Certain things in clown world you really just cannot make up. This is one of them.
The press release by the Nobel Foundation is even more hilarious:
The Royal Swedish Academy of Sciences has decided to award the Sveriges Riksbank Prize in Economic Sciences in Memory of Alfred Nobel 2023 to
Claudia Goldin
Harvard University, Cambridge, MA, USAThis year’s Laureate in the Economic Sciences, Claudia Goldin, provided the first comprehensive account of women’s earnings and labour market participation through the centuries. Her research reveals the causes of change, as well as the main sources of the remaining gender gap.
Women are vastly underrepresented in the global labour market and, when they work, they earn less than men.

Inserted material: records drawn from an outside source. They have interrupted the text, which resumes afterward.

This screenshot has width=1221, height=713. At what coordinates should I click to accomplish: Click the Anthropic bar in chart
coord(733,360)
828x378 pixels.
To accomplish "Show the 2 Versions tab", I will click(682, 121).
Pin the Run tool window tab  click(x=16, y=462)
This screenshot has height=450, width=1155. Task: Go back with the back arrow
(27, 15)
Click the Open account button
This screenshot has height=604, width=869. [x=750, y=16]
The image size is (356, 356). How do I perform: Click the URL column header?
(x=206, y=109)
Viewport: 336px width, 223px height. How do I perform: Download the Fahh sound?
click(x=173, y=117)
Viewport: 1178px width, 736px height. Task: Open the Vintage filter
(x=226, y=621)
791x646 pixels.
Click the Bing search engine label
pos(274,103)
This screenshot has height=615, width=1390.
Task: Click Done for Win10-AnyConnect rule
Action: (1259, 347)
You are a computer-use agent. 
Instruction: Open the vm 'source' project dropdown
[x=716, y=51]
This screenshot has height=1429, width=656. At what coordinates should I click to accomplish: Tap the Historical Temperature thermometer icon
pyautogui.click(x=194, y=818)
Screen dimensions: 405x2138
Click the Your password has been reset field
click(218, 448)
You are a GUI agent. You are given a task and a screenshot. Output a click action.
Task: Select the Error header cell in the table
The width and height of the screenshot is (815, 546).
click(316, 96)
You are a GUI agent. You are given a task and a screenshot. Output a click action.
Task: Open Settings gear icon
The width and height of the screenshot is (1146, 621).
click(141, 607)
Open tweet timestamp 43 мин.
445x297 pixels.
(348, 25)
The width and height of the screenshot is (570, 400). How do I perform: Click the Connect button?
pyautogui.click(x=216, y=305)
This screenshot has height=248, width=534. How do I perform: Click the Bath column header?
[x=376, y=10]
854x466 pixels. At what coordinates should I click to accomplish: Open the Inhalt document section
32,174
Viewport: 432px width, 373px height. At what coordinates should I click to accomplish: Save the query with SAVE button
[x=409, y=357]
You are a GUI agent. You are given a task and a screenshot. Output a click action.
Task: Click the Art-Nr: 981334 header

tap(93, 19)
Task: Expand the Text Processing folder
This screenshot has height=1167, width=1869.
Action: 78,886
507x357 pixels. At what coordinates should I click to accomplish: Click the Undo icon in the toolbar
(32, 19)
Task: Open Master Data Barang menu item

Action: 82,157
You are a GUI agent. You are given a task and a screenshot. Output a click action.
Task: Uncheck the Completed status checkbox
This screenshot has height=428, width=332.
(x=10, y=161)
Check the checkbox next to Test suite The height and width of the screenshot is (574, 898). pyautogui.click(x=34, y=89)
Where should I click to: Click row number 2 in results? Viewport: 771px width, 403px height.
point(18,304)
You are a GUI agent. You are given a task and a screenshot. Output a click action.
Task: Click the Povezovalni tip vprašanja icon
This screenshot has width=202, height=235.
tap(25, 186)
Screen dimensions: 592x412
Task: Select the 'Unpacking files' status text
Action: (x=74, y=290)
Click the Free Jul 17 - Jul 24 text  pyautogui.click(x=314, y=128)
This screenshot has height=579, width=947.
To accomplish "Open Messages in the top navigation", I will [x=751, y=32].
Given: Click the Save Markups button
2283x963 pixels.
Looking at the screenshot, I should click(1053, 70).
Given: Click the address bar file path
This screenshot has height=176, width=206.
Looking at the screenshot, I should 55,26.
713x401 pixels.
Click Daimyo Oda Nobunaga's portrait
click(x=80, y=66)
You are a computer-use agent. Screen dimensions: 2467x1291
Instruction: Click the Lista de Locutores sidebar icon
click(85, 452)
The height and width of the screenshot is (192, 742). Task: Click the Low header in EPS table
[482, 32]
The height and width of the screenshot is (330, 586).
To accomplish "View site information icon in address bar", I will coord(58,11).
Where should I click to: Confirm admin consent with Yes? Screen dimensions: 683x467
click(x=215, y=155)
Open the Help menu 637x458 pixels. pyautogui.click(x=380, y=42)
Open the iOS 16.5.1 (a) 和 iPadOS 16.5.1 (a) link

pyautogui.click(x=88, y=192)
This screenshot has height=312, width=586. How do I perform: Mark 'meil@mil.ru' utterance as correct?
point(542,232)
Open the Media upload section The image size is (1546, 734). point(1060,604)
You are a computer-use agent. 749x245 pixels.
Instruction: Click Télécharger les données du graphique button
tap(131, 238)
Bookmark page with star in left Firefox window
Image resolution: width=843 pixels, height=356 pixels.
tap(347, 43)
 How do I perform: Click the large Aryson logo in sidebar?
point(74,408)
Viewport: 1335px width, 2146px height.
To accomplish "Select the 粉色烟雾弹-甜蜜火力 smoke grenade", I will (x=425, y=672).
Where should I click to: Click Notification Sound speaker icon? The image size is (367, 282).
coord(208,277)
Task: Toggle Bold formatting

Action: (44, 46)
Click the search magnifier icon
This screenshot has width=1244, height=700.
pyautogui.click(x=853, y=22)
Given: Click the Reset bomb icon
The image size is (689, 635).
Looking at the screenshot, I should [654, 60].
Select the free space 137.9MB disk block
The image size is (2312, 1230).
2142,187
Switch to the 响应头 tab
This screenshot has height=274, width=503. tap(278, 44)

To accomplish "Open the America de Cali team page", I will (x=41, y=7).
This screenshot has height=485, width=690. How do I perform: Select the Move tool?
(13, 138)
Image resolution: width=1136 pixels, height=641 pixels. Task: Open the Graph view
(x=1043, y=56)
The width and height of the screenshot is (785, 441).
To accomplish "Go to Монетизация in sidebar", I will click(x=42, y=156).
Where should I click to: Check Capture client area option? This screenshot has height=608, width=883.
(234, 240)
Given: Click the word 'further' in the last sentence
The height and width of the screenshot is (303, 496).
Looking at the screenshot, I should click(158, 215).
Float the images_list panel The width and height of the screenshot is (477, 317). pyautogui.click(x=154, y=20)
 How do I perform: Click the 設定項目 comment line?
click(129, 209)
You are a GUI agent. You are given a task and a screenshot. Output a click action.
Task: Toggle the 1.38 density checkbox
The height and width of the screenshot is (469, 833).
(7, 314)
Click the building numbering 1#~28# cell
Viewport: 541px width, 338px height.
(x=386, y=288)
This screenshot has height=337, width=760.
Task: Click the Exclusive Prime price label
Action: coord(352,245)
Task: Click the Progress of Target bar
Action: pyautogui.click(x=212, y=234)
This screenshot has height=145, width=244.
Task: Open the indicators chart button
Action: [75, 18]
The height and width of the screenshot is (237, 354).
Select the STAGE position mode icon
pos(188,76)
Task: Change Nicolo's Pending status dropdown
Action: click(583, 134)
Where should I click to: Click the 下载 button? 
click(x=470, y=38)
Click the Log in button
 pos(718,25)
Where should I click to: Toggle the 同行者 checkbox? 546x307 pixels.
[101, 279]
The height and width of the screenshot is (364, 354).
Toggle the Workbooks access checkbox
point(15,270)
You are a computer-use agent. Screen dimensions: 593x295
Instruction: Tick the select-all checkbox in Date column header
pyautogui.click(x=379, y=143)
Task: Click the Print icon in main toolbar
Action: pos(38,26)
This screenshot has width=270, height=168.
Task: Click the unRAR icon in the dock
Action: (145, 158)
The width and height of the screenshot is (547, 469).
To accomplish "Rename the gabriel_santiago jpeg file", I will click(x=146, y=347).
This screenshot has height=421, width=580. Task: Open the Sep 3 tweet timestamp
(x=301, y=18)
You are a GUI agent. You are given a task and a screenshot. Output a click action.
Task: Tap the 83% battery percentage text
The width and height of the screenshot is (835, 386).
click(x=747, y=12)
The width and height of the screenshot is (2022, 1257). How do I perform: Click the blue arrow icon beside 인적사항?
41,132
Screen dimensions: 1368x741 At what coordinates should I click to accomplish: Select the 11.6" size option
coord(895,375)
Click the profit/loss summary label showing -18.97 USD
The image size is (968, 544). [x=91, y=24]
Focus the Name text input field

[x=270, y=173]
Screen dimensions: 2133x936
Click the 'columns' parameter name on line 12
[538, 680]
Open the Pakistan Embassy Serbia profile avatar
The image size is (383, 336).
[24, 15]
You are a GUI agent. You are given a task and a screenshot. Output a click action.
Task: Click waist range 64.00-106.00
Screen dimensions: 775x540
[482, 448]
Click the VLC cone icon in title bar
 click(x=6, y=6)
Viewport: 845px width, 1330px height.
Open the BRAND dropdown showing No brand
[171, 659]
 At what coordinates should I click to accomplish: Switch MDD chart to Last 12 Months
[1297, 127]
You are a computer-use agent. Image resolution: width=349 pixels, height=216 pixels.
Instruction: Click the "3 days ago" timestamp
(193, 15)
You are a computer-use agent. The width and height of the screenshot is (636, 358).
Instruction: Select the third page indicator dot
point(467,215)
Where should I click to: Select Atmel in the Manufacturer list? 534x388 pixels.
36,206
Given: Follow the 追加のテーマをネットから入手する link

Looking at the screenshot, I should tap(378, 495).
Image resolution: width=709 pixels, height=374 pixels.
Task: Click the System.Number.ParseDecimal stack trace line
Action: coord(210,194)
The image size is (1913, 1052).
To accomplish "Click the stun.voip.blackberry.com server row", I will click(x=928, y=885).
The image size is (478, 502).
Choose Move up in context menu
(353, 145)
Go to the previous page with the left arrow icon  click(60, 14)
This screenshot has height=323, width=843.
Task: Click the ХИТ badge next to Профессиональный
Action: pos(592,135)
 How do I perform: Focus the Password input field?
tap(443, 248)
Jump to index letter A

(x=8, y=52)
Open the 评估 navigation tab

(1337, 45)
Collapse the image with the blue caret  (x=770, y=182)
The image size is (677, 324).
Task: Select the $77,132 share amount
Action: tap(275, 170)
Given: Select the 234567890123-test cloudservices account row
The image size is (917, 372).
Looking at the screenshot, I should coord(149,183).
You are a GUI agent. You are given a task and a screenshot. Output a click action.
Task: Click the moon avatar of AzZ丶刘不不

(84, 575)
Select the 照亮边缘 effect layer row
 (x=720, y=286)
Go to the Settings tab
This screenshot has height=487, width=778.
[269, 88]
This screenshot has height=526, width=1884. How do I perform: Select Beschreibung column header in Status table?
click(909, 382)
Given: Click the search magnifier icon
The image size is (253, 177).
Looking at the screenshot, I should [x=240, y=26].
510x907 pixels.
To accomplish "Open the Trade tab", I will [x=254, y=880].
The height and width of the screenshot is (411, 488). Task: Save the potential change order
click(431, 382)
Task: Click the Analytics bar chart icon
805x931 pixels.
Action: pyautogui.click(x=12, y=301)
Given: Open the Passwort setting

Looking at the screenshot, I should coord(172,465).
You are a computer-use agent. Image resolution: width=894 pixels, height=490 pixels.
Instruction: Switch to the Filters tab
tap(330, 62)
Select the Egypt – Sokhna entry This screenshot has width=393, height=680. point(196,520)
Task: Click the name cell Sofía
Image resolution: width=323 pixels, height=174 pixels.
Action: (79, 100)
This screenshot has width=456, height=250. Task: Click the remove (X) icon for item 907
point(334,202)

Claudia Goldin has trawled the archives and collected over 200 years of data from the US, allowing her to demonstrate how and why gender differences in earnings and employment rates have changed over time.
And hidden toward the end is this gem:
Historically, much of the gender gap in earnings could be explained by differences in education and occupational choices. However, Goldin has shown that the bulk of this earnings difference is now between men and women in the same occupation, and that it largely arises with the birth of the first child.
“Birth of the first child”.
“Historically, used to be because of occupational choices”.
Wow. Astonishing. Who could have ever figured that out? So glad we have an economist to let us know, three decades later after everyone has already argued this point to death.
It’s stuff like this that just shows you how old, outdated, and completely out of touch these people are. Out of everything in economic research for the entire year, this is the highlight? This is Nobel Prize worthy? This, information we all knew already?
The 2023 Economics Nobel Prize went to research that is irredeemably obvious to anyone with a brain, is completely purposeless, and will serve to only further eviscerate the family past what it already has been by the market/GDP worshippers? Yep, this sure sounds like economics in 2023.
You all know I have a soft spot for econ. I have a graduate education in it, after all. I still love my field, but it is sad how far it has fallen, even since I escaped.
Nonetheless, it is lucky for us they are showing everyone how archaic they are. The market-god cultists are becoming more irrelevant as every day passes by.
Stop trusting or listening to them. We are not an economic zone. GDP is not the highest thing of importance. And no, we should not be striving to force more women out of families and into wage slave status. These are all lies of modernity; a corruption of the true purpose of a nation toward one focused around wealth and greed. A desire for the material to triumph over the spiritual. Resist it.
It is sad for me to say, but mainstream economics research is just as worthless as the Nobel Prize itself, at this point.
No wonder they paired up for this year’s cameo.